The use of hyperosmolar dextrose (Prolotherapy) has been shown to increase platelet-derived growth factor expression and upregulate multiple mitogenic factors that may act as signaling mechanisms in tendon repair. An interesting study published in the January 2010 JAMA compared PRP versus saline injection (basically saline Prolotherapy) for chronic Achilles tendinopathy. Both groups improved “significantly” by Yellonel et al and the authors conclude there was no statistical difference between the improvement of both groups. Therefore, both PRP and Prolotherapy have been shown to stimulate natural healing and both can be effective and both should be considered in the treatment plan for connective tissue repair. However, PRP may be more appropriate in some cases. When PRP is used as a Prolotherapy “formula” for chronic or longstanding injuries, the PRP increases the initial healing factors and thereby the rate of healing. The Prolotherapy itself (irritation, needle microtrauma) is what is “tricking” the body into initiating repair at these long forgotten sites as well as the PRP, itself, which also acts as an “irritating solution.” This is especially important with chronic injuries, degeneration and severe tendonosis, where the body has stopped recognizing that area as “something to repair.” In these cases, PRP may be more appropriate, however this determination should be made by the physician on an individual basis. PRP can also be used preferentially over dextrose Prolotherapy in the case of a tendon sheath or muscle injury- areas occasionally but not typically treated with dextrose Prolotherapy where the focus is the fibroosseous junction (enthesis). It can also be used preferentially over dextrose Prolotherapy because of patient preference.

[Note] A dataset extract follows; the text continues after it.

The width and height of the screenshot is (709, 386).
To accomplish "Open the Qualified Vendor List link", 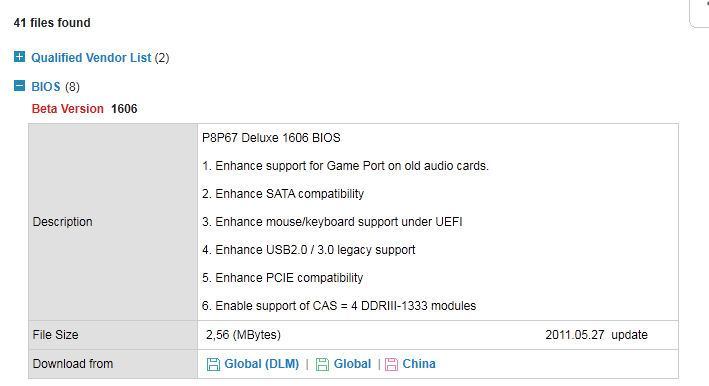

The Prolotherapy, PRP therapy has low risk and few side effects. Concerns such as hyperplasia have been raised regarding the use of growth factors, however there have been no documented cases of carcinogenesis, hyperplasia, or tumor growth associated with the use of autologous PRP. PRP growth factors never enter the cell or its nucleus and act through the stimulation of external cell membrane receptors of adult mesenchymal stem cells, fibroblasts, endothelial cells, osteoblasts, and epidermal cells. This binding stimulates expression of a normal gene repair sequence, causing normal healing - only much faster. Therefore PRP has no ability to induce tumor formation. Also, because it is an autologous sample, the risk of allergy or infectious disease is considered negligible. Evidence also exists in studies that PRP may have an antibacterial effect.